▶ _EXERCISE INSTRUCTIONS_
Reproduce the interview excerpt word for word, starting at "Oh, it’s back" and ending at "can hurt comedians.".

▶ _READING PASSAGE_
***
Oh, it’s back stronger than ever. I don’t pay that much attention to it. I mean, you don’t want to piss off the people that are paying you, obviously, but otherwise I’ve just been really good at ignoring it. Honestly, it’s not that people were offended by what I said. They get offended by how much fun I appear to be having while saying it. You could literally take everything I said on Saturday night and say it on Meet the Press, and it would be a general debate, and it would go away. But half of it’s because they think they can hurt comedians.

The whole piece is worth reading, but here are eight more of the realest bits from the interview.

On the Internet and how it’s changed how comedians try out material:

It is scary, because the thing about comedians is that you’re the only ones who practice in front of a crowd. Prince doesn’t run a demo on the radio. But in stand-up, the demo gets out. There are a few guys good enough to write a perfect act and get onstage, but everybody else workshops it and workshops it, and it can get real messy. It can get downright offensive. Before everyone had a recording device and was wired like fucking Sammy the Bull, you’d say something that went too far, and you’d go, “Oh, I went too far,” and you would just brush it off. But if you think you don’t have room to make mistakes, it’s going to lead to safer, gooier stand-up. You can’t think the thoughts you want to think if you think you’re being watched.

On Obama’s presidency in its second term:

I’m trying to figure out the right analogy. Everybody wanted Michael Jordan, right? We got Shaq. That’s not a disappointment. You know what I mean? We got Charles Barkley. It’s still a Hall of Fame career. The president should be graded on jobs and peace, and the other stuff is debatable. Do more people have jobs, and is there more peace? I guess there’s a little more peace. Not as much peace as we’d like, but I mean, that’s kind of the gig. I don’t recall anybody leaving on an up. It’s just that kind of job. I mean, the liberals that are against him feel let down because he’s not Bush. And the thing about George Bush is that the kid revolutionized the presidency. How? He was the first president who only served the people who voted for him. He literally operated like a cable network. You know what I mean?
***
▶ _DATASET RECORDS_
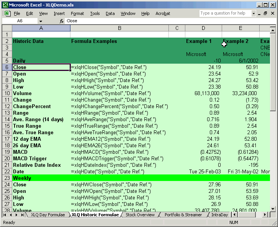Select row 23 header for Weekly
Viewport: 278px width, 227px height.
[7, 178]
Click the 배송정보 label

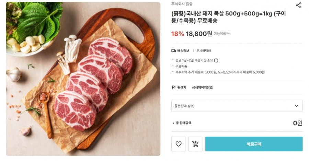tap(183, 51)
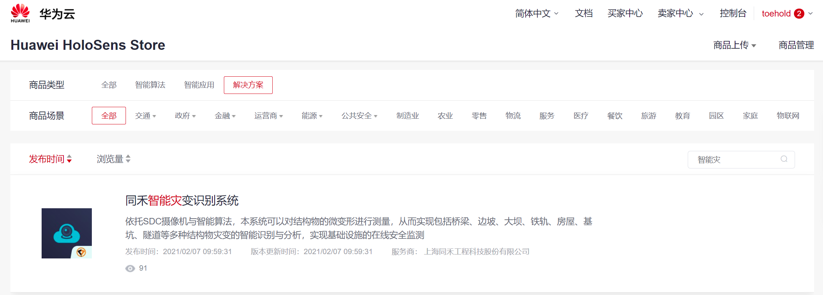823x295 pixels.
Task: Sort results by 发布时间
Action: [x=50, y=159]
***
▶ _ANSWER SPACE_
Oh, it’s back stronger than ever. I don’t pay that much attention to it. I mean, you don’t want to piss off the people that are paying you, obviously, but otherwise I’ve just been really good at ignoring it. Honestly, it’s not that people were offended by what I said. They get offended by how much fun I appear to be having while saying it. You could literally take everything I said on Saturday night and say it on Meet the Press, and it would be a general debate, and it would go away. But half of it’s because they think they can hurt comedians.